[Stored data entries]

---+---

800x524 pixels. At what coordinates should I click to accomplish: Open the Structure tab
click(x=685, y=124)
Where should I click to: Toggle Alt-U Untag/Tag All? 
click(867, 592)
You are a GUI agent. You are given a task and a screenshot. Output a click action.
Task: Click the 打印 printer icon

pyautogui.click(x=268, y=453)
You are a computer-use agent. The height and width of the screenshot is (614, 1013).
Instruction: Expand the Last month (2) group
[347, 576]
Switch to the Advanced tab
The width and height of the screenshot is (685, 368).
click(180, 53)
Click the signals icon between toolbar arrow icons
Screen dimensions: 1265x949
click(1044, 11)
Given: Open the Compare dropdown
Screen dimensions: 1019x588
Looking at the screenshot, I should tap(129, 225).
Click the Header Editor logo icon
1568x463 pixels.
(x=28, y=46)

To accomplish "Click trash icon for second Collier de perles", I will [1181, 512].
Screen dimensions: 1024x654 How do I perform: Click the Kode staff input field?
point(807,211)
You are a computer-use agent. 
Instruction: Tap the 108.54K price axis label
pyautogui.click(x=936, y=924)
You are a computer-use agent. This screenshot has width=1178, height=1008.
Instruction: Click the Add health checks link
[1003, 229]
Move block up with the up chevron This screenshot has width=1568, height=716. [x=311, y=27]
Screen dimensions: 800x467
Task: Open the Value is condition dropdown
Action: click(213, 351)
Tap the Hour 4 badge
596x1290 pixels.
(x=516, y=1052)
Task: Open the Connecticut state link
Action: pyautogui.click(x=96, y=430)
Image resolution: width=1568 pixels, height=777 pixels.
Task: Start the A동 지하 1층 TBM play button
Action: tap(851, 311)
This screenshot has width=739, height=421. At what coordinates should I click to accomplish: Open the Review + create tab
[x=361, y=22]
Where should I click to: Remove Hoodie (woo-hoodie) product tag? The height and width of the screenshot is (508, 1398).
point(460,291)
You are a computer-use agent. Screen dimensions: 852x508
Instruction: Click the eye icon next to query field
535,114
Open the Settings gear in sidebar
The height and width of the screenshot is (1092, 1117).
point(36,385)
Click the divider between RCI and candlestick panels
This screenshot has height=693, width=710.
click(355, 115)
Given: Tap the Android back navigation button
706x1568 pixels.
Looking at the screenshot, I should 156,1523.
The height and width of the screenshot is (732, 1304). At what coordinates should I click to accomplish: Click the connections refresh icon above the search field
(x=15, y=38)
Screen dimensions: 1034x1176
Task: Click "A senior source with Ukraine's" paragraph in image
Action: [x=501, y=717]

---+---

(Work to be completed) Would you please output every record again, exactly?

(Written solution)
800x524 pixels. At what coordinates should I click to accomplish: Open the Structure tab
click(x=685, y=124)
Where should I click to: Toggle Alt-U Untag/Tag All? 
click(867, 592)
You are a GUI agent. You are given a task and a screenshot. Output a click action.
Task: Click the 打印 printer icon

pyautogui.click(x=268, y=453)
You are a computer-use agent. The height and width of the screenshot is (614, 1013).
Instruction: Expand the Last month (2) group
[347, 576]
Switch to the Advanced tab
The width and height of the screenshot is (685, 368).
click(180, 53)
Click the signals icon between toolbar arrow icons
Screen dimensions: 1265x949
click(1044, 11)
Given: Open the Compare dropdown
Screen dimensions: 1019x588
Looking at the screenshot, I should tap(129, 225).
Click the Header Editor logo icon
1568x463 pixels.
(x=28, y=46)

To accomplish "Click trash icon for second Collier de perles", I will [1181, 512].
Screen dimensions: 1024x654 How do I perform: Click the Kode staff input field?
point(807,211)
You are a computer-use agent. 
Instruction: Tap the 108.54K price axis label
pyautogui.click(x=936, y=924)
You are a computer-use agent. This screenshot has width=1178, height=1008.
Instruction: Click the Add health checks link
[1003, 229]
Move block up with the up chevron This screenshot has width=1568, height=716. [x=311, y=27]
Screen dimensions: 800x467
Task: Open the Value is condition dropdown
Action: click(213, 351)
Tap the Hour 4 badge
596x1290 pixels.
(x=516, y=1052)
Task: Open the Connecticut state link
Action: pyautogui.click(x=96, y=430)
Image resolution: width=1568 pixels, height=777 pixels.
Task: Start the A동 지하 1층 TBM play button
Action: tap(851, 311)
This screenshot has width=739, height=421. At what coordinates should I click to accomplish: Open the Review + create tab
[x=361, y=22]
Where should I click to: Remove Hoodie (woo-hoodie) product tag? The height and width of the screenshot is (508, 1398).
point(460,291)
You are a computer-use agent. Screen dimensions: 852x508
Instruction: Click the eye icon next to query field
535,114
Open the Settings gear in sidebar
The height and width of the screenshot is (1092, 1117).
point(36,385)
Click the divider between RCI and candlestick panels
This screenshot has height=693, width=710.
click(355, 115)
Given: Tap the Android back navigation button
706x1568 pixels.
Looking at the screenshot, I should 156,1523.
The height and width of the screenshot is (732, 1304). At what coordinates should I click to accomplish: Click the connections refresh icon above the search field
(x=15, y=38)
Screen dimensions: 1034x1176
Task: Click "A senior source with Ukraine's" paragraph in image
Action: [x=501, y=717]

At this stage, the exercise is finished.